(Pointing data for pages and screens)

_ _ _

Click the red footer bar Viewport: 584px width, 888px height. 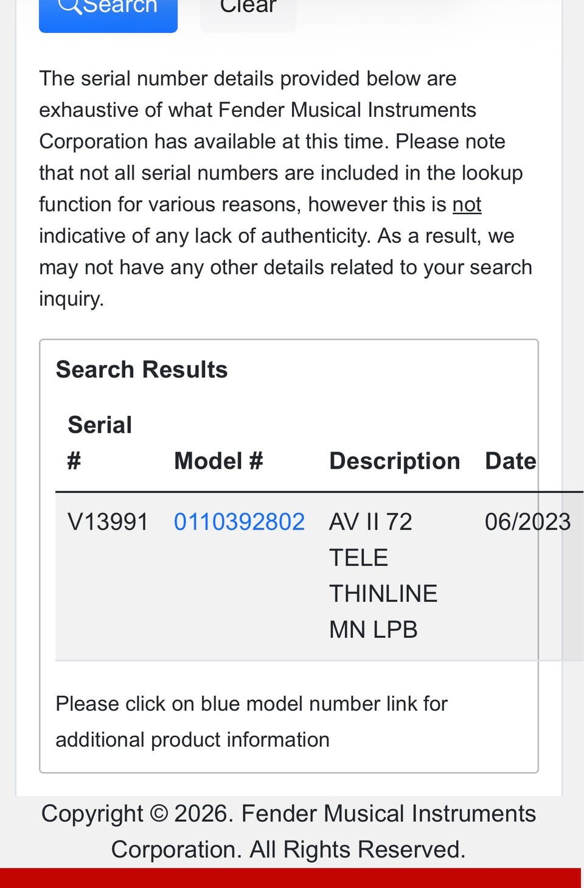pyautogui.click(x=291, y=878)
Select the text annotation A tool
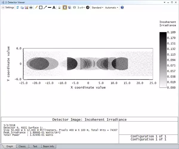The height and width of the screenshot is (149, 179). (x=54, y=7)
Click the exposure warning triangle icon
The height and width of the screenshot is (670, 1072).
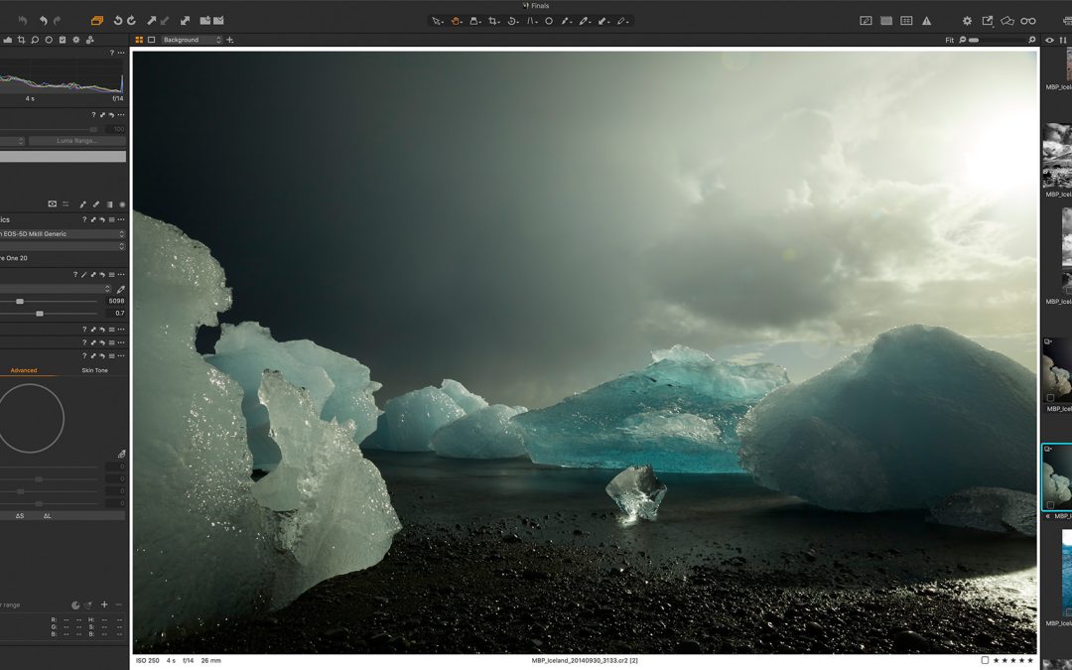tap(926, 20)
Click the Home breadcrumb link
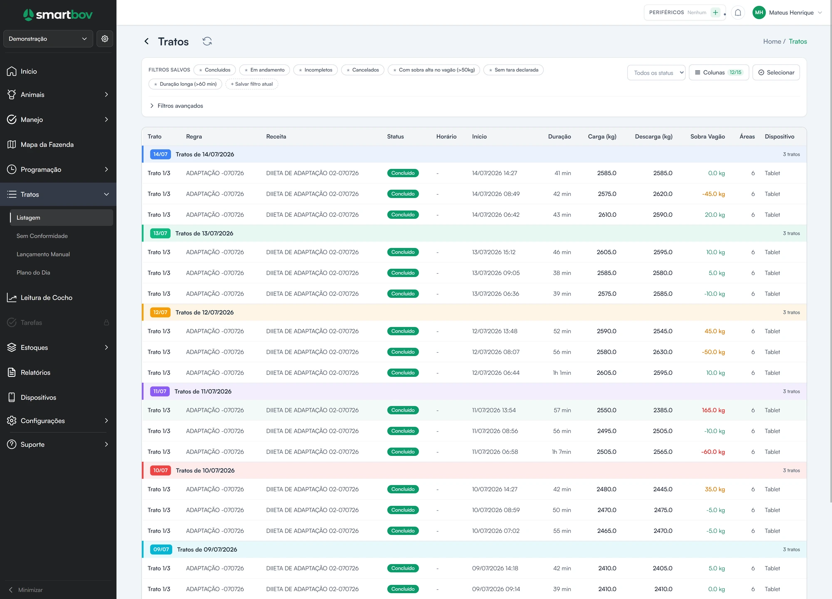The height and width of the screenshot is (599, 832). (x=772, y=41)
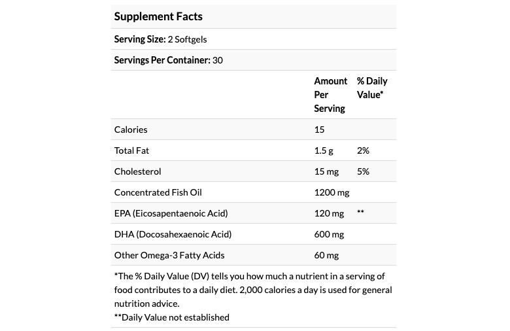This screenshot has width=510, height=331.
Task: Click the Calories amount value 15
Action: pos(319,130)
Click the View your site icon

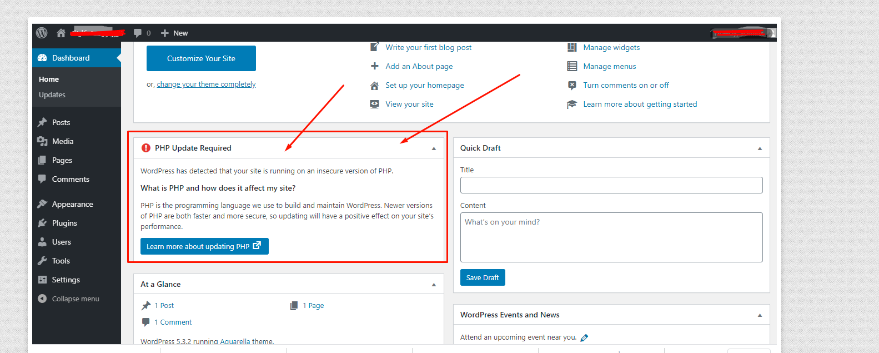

_ _ _

Locate every line in the listing that contains the word "icon", and copy each of those lines.

Click the exposure warning triangle icon
Click the View your site icon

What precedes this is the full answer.